Foreshadowing is a narrative device in which suggestions or
warnings about events to come are dropped or planted. Foreshadowing often appears at the beginning of a story, and it helps develop or subvert the audience's expectations about upcoming events.

A writer may implement foreshadowing in many different ways such as character dialogues, plot events, and changes in setting. Even the title of a work or a chapter can act as a clue that suggests what is going to happen. Foreshadowing in fiction creates an atmosphere of suspense in a story so that the readers are interested and want to know more.

The literary device is generally used to build anticipation in the minds of readers about what might happen next to add dramatic tension to a story. Moreover, foreshadowing can make extraordinary and bizarre events appear credible, and some events are predicted so that the audience feels that it anticipated them.

Hints may be about future events, character revelations, and plot twists to create mood, convey theme, and build suspense, usually to hint at the good events that will likely cross paths with or happen to the main character later on.

Plot can be delayed by situations or events to give the impression that something momentous will occur to build anticipation and emphasize importance to them, which gives the audience a series of questions, particularly after cliffhangers.

The literary device is frequently adapted for use by composers of theatrical music, in the composition of operas, musicals, radio, films, television, gaming, podcasts, and internet scores and underscores, and incidental music for spoken theatrical productions.

==Methods==

Foreshadowing can be accomplished by the use of story-driven or fictional events which can bring original dialogue, emotional investment in the plot, such as for the main character, unknown and present characters.

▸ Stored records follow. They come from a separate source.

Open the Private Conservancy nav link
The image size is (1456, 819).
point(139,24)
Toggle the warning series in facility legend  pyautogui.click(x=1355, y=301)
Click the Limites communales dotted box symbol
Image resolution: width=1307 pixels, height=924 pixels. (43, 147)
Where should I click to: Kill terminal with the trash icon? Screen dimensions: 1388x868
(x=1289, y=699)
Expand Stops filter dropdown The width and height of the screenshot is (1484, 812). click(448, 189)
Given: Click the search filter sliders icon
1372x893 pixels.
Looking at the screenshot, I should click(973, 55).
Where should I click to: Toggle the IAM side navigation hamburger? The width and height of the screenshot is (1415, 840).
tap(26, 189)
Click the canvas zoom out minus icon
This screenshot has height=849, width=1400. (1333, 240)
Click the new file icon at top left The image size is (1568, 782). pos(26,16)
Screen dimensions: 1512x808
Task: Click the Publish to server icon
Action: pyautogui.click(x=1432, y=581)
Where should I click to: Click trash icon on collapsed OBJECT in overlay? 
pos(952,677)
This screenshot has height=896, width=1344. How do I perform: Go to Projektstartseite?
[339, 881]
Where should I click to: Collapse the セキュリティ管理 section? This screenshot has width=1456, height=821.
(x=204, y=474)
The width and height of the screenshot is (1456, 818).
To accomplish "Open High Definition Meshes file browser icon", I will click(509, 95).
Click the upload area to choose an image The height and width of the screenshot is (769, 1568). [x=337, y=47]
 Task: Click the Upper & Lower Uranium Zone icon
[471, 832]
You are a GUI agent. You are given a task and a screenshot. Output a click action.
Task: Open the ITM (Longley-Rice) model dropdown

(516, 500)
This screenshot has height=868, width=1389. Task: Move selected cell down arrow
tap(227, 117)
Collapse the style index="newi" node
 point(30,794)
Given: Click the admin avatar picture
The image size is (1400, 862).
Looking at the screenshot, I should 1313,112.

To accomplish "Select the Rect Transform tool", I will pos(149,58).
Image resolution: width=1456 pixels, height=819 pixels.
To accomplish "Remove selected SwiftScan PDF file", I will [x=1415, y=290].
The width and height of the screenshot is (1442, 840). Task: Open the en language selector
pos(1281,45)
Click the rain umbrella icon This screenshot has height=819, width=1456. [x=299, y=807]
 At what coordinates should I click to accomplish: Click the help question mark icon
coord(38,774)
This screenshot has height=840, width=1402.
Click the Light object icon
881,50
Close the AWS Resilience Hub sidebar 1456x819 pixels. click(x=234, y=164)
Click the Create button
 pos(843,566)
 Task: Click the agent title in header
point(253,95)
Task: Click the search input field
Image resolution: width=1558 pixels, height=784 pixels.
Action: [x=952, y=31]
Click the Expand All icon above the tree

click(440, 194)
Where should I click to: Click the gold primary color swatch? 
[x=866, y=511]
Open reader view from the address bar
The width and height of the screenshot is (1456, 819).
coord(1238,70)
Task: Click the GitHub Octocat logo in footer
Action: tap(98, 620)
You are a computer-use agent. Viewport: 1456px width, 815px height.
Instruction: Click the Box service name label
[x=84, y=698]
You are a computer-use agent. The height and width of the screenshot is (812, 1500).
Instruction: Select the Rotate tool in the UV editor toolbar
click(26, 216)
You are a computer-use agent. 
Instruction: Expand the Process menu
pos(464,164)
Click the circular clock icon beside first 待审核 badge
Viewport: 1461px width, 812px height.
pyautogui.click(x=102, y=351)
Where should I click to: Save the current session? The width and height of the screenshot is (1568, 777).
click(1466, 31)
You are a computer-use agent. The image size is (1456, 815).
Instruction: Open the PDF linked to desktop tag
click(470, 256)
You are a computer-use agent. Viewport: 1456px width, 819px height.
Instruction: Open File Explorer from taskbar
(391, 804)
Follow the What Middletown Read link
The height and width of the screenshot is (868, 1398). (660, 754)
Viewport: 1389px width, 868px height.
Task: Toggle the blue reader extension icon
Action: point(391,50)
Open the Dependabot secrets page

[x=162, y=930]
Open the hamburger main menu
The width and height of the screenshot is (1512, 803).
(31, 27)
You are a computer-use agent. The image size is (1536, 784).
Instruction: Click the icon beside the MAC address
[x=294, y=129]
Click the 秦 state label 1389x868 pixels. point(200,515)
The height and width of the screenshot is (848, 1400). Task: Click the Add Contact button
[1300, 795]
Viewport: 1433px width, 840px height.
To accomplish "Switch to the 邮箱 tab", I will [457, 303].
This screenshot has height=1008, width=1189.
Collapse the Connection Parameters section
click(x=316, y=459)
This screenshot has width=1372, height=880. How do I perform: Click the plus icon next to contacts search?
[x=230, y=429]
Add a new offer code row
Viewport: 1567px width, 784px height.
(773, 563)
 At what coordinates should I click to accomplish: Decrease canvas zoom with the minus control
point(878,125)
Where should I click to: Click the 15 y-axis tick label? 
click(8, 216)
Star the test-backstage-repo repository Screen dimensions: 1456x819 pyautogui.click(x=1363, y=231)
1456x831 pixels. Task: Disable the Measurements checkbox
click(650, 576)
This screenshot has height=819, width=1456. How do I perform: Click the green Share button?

A flashback is the interruption of a sequential narrative plot to present important events that have happened in the past to present plot points that are difficult to bring into the narrative, such as character traits, events, or themes which may drive the current narrative or to be revealed.

==Related concepts==
Foreshadowing is often confused with other literary devices:

- A red herring is a hint designed to mislead the audience. Foreshadowing only hints at a possible outcome within the confinement of a narrative and leads readers in the right direction.
- A flashforward is a scene that takes the narrative forward in time from the current point of the story in literature, film, television, or other media. Foreshadowing is sometimes employed through characters' explicitly predicting the future. Flashforwards have scenes shown out of chronological order in a nonlinear narrative, with chronology in an anachronist order, such as to make the reader or the audience think about the climax or reveals.
- Chekhov's gun holds that any element introduced in a story—such as a gun on the wall—should later prove necessary or else be removed, emphasizing tight, economical storytelling.
- Sideshadowing, described by literary critic Gary Morson, is the practice of including scenes that turn out to have no relevance to the plot, which intends to increase the verisimilitude of the fiction because the audience knows that in real life, unlike in novels, most events are in fact inconsequential. The "sense of structurelessness" invites the audience to "interpret and question the events that actually do come to pass."